Pros
Cons
Bank of America's product page lists 1.5% unlimited cash back, free Dun & Bradstreet business credit scores, and a periodic review for a possible upgrade to an unsecured card. [1] The combination of a major national issuer, a published upgrade path, and cash-back rewards is the reason this card appears at the top of most secured-business-card roundups. However, the $1,000 minimum deposit is higher than several of the alternatives, and the page states "not all customers will qualify" for the upgrade to an unsecured card. [1]
Commonly compared to: Valley Visa Secured Business Credit Card and FNBO Business Edition Secured Mastercard.

Pros
Cons
According to Valley's January 2026 Account Disclosures, the Valley Visa Secured Business Credit Card carries a 0.00% introductory APR on purchases and balance transfers for the first six billing cycles—a feature uncommon in the secured-card category. [4] The product page also reports 1% unlimited cash back and no annual fee. [3] The cost of those features shows up in the fine print: the deposit account does not earn interest, the foreign transaction fee is 2%, and applications must be submitted by mail or at a branch. [3][4]
Commonly compared to: Bank of America Business Advantage Unlimited Cash Rewards Secured Mastercard and FNBO Business Edition Secured Mastercard.

Pros
Cons
FNBO's product page describes the Business Edition Secured Mastercard as a way to "take control of your credit history and help rebuild your credit," and the standout term in the Account Summary is that the security deposit earns interest. [5] The trade-off is straightforward: a $39 annual fee and no rewards program in exchange for a deposit that earns and a card backed by a national issuer. The 24.24% variable APR applies to both purchases and balance transfers, so the card is most useful as a credit-building tool rather than a revolving-balance one. [5]
Commonly compared to: Bank of America Business Advantage Unlimited Cash Rewards Secured Mastercard and Valley Visa Secured Business Credit Card.

Pros
Cons
Charity Charge's Nonprofit Business Card is built specifically for 501(c) organizations and addresses a real gap: the FAQ states that the card "can be underwritten directly to the organization without a personal guarantee," which most business cards require from a board member or executive. [7] The FAQ also describes a Secured Credit Card option for organizations that don't meet the standard eligibility, where the credit line matches a deposit held in a Business Savings Account. [7] Nonprofits that meet the revenue thresholds get a no-fee card with reporting to business credit bureaus; nonprofits that don't get a secured path with the same underwriting model. [6][7]
Commonly compared to: Bank of America Business Advantage Unlimited Cash Rewards Secured Mastercard (for nonprofits that prefer a major-bank product).

Pros
Cons
The Capital One Quicksilver Secured Rewards Credit Card is included here as an alternative for sole proprietors rather than as a true secured business card.

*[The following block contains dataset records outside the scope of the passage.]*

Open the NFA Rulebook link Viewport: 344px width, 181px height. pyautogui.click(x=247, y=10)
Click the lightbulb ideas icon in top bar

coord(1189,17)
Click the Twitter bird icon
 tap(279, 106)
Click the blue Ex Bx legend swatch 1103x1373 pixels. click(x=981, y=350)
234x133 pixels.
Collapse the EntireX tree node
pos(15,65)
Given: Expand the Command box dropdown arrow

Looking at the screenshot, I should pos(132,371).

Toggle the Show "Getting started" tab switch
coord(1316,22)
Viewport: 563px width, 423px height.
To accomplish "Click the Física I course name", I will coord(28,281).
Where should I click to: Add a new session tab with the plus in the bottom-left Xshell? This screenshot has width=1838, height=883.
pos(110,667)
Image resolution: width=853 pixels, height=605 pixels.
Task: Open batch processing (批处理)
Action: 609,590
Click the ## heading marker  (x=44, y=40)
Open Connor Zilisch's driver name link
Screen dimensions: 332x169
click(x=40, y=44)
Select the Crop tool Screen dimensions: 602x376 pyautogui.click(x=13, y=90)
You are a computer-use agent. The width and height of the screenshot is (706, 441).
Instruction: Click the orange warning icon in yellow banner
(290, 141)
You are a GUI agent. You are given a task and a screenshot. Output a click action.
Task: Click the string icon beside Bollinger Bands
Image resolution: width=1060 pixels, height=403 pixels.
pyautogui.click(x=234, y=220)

Capital One's own product page lists it under personal "Credit Cards" and reports activity to the three major consumer credit bureaus, not business bureaus—so it will build personal credit, not business credit. [8] For a sole proprietor who hasn't established a separate business entity, that distinction may not matter; for an LLC or corporation that needs to build credit under the business's name, it will. The page reports a $200 minimum deposit (the lowest in this comparison), 1.5% unlimited cash back, no foreign transaction fees, and a possible upgrade path to the unsecured Quicksilver card with responsible use. [8]
Commonly compared to: Capital One QuicksilverOne and other personal credit-building cards.

Pros
Cons
The BILL Divvy Card is included as an alternative for businesses whose actual need is spend control and expense management rather than building credit from zero. It is not a secured card—it requires application approval rather than a security deposit—but the bill.com pages report $0 annual fee, no per-card fees, no monthly fees, and credit lines from $1,000 to $5,000,000 depending on approval. [9][11] The rewards page lists up to 7x points on restaurants and 5x on hotels on weekly or daily billing cycles, with multipliers stepping down for semi-monthly and monthly cycles. [11] For businesses that can qualify, the card bundles AI-driven expense management, customizable budgets, free employee cards, and accounting software integrations that the secured cards on this list either don't offer or offer in narrower form. [9][10]
Commonly compared to: traditional business charge cards from American Express and other corporate-card providers (for businesses that can qualify for an unsecured product).